Net National Product - NNP

What is the 'Net National Product - NNP'

The net national product (NNP) is the monetary value of finished goods and services produced by a country's citizens, whether overseas or resident, in the time period being measured (i.e., the gross national product, or GNP) minus the amount of GNP required to purchase new goods to maintain existing stock (i.e., depreciation). Alternatively, the NNP can be calculated as total payroll compensation plus net indirect tax on current production plus operating surpluses.

BREAKING DOWN 'Net National Product - NNP'

NNP is the amount of goods that can be consumed within a nation each year without reducing the amount that can be consumed in following years.

NNP provides an expression of the net value of the goods and services a nation has produced during a specific time, often examined on an annual basis as a way to measure a nation’s success in continuing minimum production standards. The NNP is expressed in the currency of the nation it represents. In the United States, the NNP would be expressed as a dollar amount, whereas it would be expressed in euro for EU member nations, such as Belgium.

The NNP can be extrapolated from the GNP by subtracting the depreciation of any assets, also known as the capital consumption allowance, from its total. The depreciation of asset's figure is determined by assessing the loss of value of assets attributed to normal use and aging. The relationship between a nation's GNP and NNP is similar to the relationship between its gross domestic product (GDP) and net domestic product (NDP).
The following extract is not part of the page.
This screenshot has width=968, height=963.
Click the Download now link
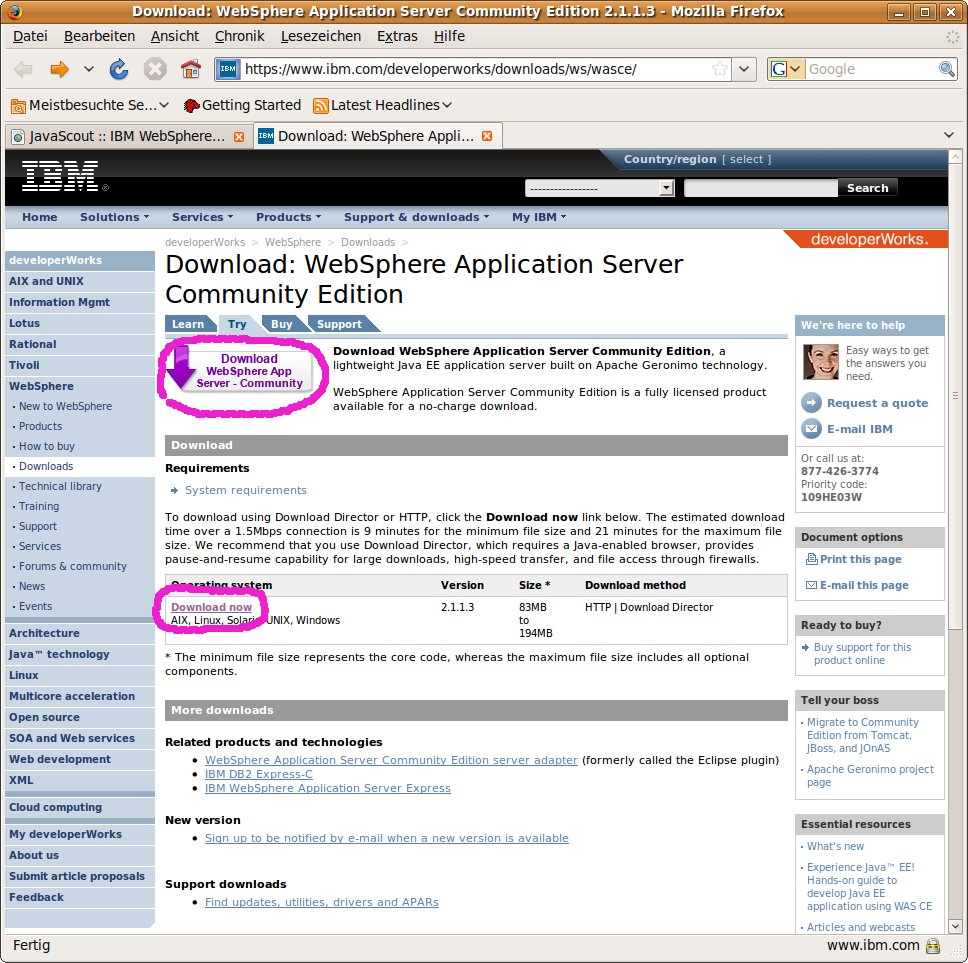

Understanding the Capital Consumption Allowance

The capital consumption allowance provides a mechanism to measure the need to replace certain assets and resources to maintain a specified level of national productivity. It is generally divided into two categories: physical capital and human capital.

Physical capital can include real estate, machinery or any other tangible resource used in the production of goods and services aside from the human element. Human capital covers the skills, knowledge and abilities of a workforce to produce goods and services, as well as the necessary training or education that may be required to maintain production standards.

Physical capital experiences depreciation based on physical wear and tear, while human capital experiences depreciation based on workforce turnover.

Net National Product and Environmental Economics

The NNP has particular usefulness in terms of environmental economics. It provides a model relating to the depletion of natural resources, and it may be used to determine whether certain activities are sustainable within a particular environment.